Auch die Steuergeschichte sehe ich nicht so eindimensional. Es gehe dem reichen Manne nur darum, die 30% Erbschaftssteuer zu umgehen, denn seine Grossnichte hätte den Rest ja sowieso geerbt, wird moniert. Hm. Aber die hat ja auch noch lebende Eltern – und diese sind mit ihm näher verwandt als sie selber. Falls es bei dieser Heirat auch ums Geld ging, so sieht es für mich eher danach aus, dass er die junge Liebe gegenüber ihren Eltern (die ihm vielleicht weniger nahe stehen) bei der Erbschaft begünstigen wollte. Also, ich nehme an, sie erbt nun den Pflichtteil, und der Rest wird auf die übrigen Verwandten verteilt, während es ohne Heirat gerade andersrum gewesen wäre. Wollen wir es wirklich verurteilen, dass einer selber weiss, wem er den Grossteil seines Geldes lieber überlassen möchte?
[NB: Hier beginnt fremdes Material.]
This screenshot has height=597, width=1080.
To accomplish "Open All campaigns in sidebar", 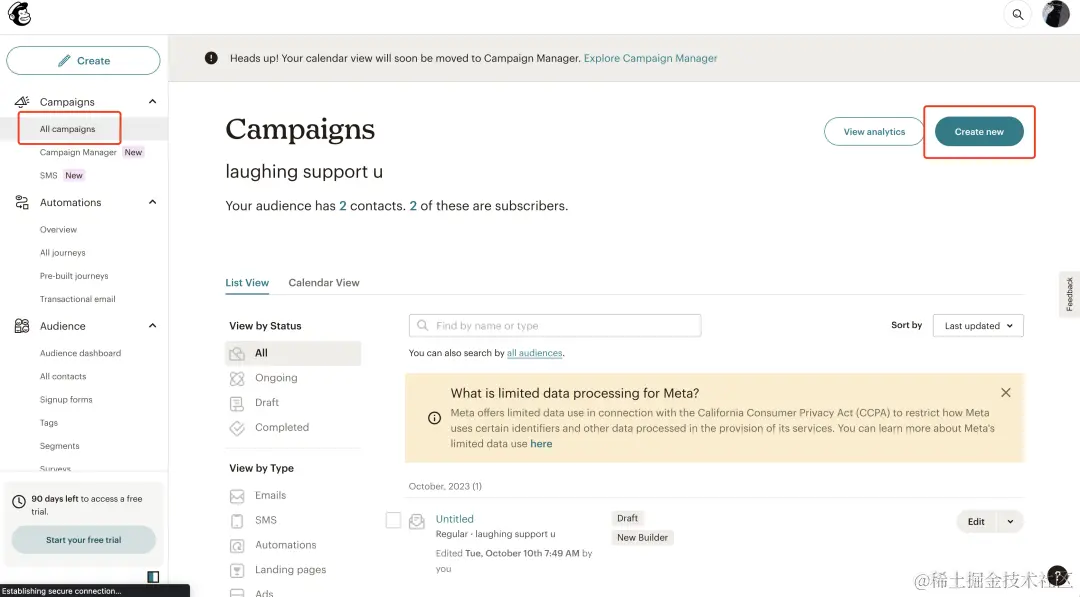I will coord(68,129).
Aber bitte: Das empörte Volk soll sich doch für höhere Erbschaftssteuern starkmachen, wen es seinen Zeigefinger so brutal juckt, dass der Fiskus nun nicht bei «Buchhalter Nötzlis» Millionen miterben wird…

Wer in dieser Sache tatsächlich Erbschleicherei begeht, ist in meinen Augen die Regenbogenpresse selber. Walter Roderer war immer ein Liebling der leichten Medien. Er war zugänglich und hat mit steter Präsenz die Klatschblätter genährt. Diese haben es ihm mit der jüngsten Enthüllung schlecht gedankt. Wer eine Privatsache mehrere Jahre lang privat hält, hat gute Gründe dafür – vor allem den einen, dass die Öffentlichkeit kein Verständnis hat. Das ist der Klatschpresse aber schnuppe. Da sie sowieso nichts erben wird, will sie halt jetzt nochmals mitverdienen – denn: Wer weiss, wie lange diese Kuh noch gemolken werden kann … Nun, eigentlich wollte ich diese saure Gurke nicht noch mit Aufmerksamkeit düngen. Aber ich finde, der «Blick» hat sich ein indigniertes «Pfui!» reichlich verdient.